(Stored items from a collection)
──────────────────────────────
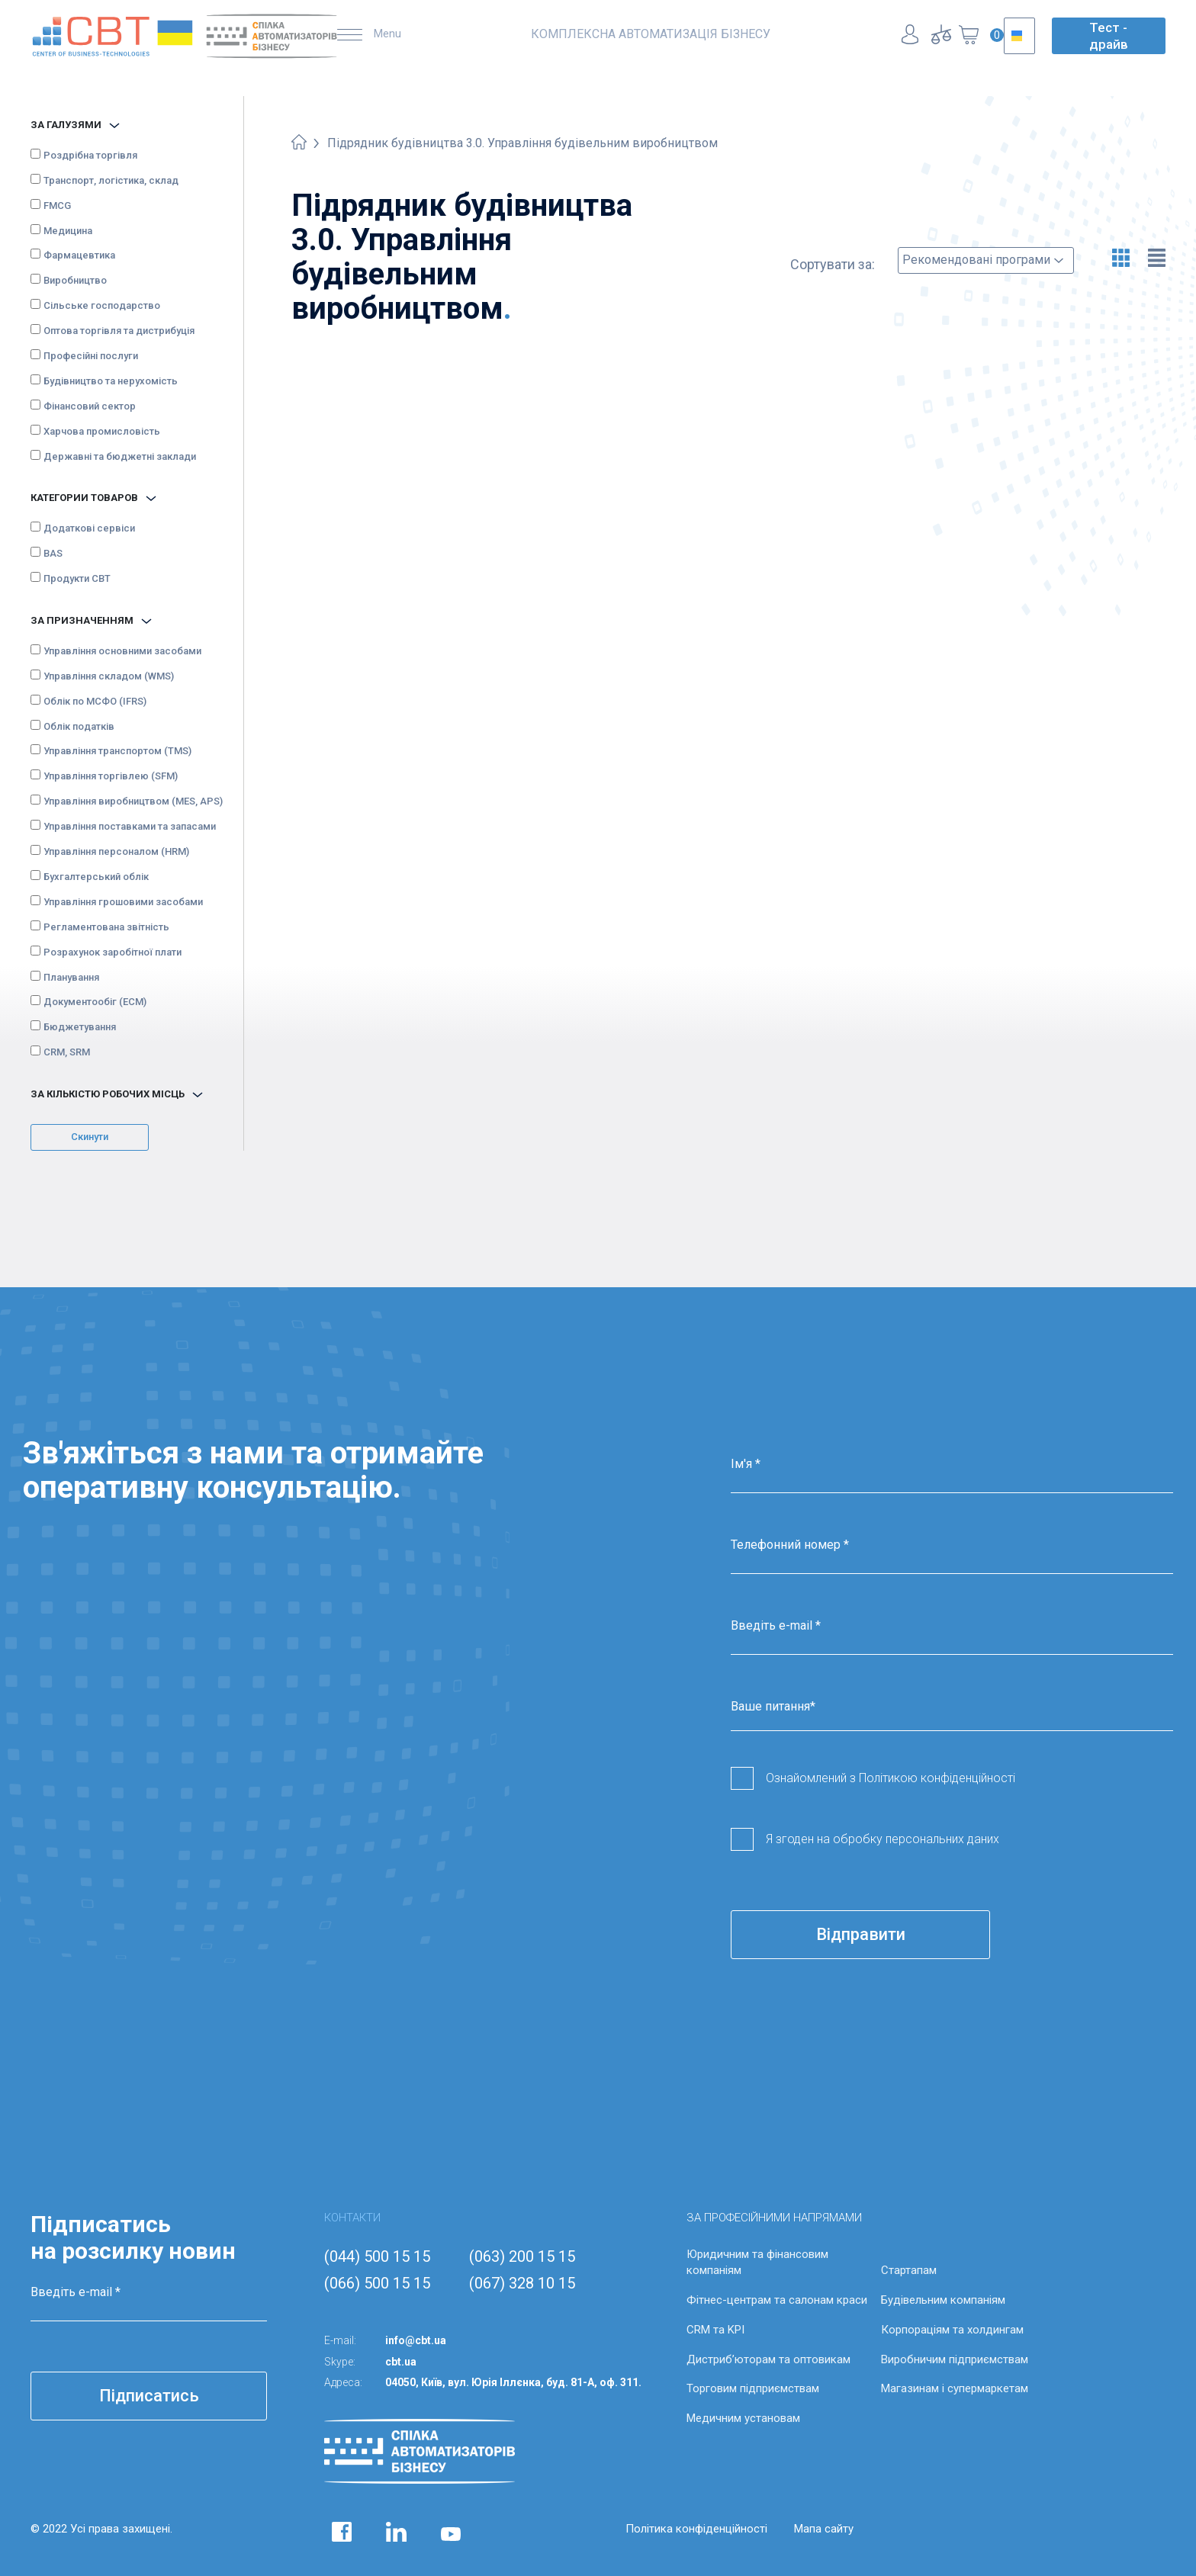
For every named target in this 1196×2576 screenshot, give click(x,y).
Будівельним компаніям (943, 2300)
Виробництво (75, 280)
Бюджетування (79, 1027)
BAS (53, 553)
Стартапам (909, 2270)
──────────────────────────────
== The exercise ==
List each line in the entries above that contains the word "this", matching its case.

== Correct result ==
For every named target in this 1196×2576 screenshot, give click(x,y).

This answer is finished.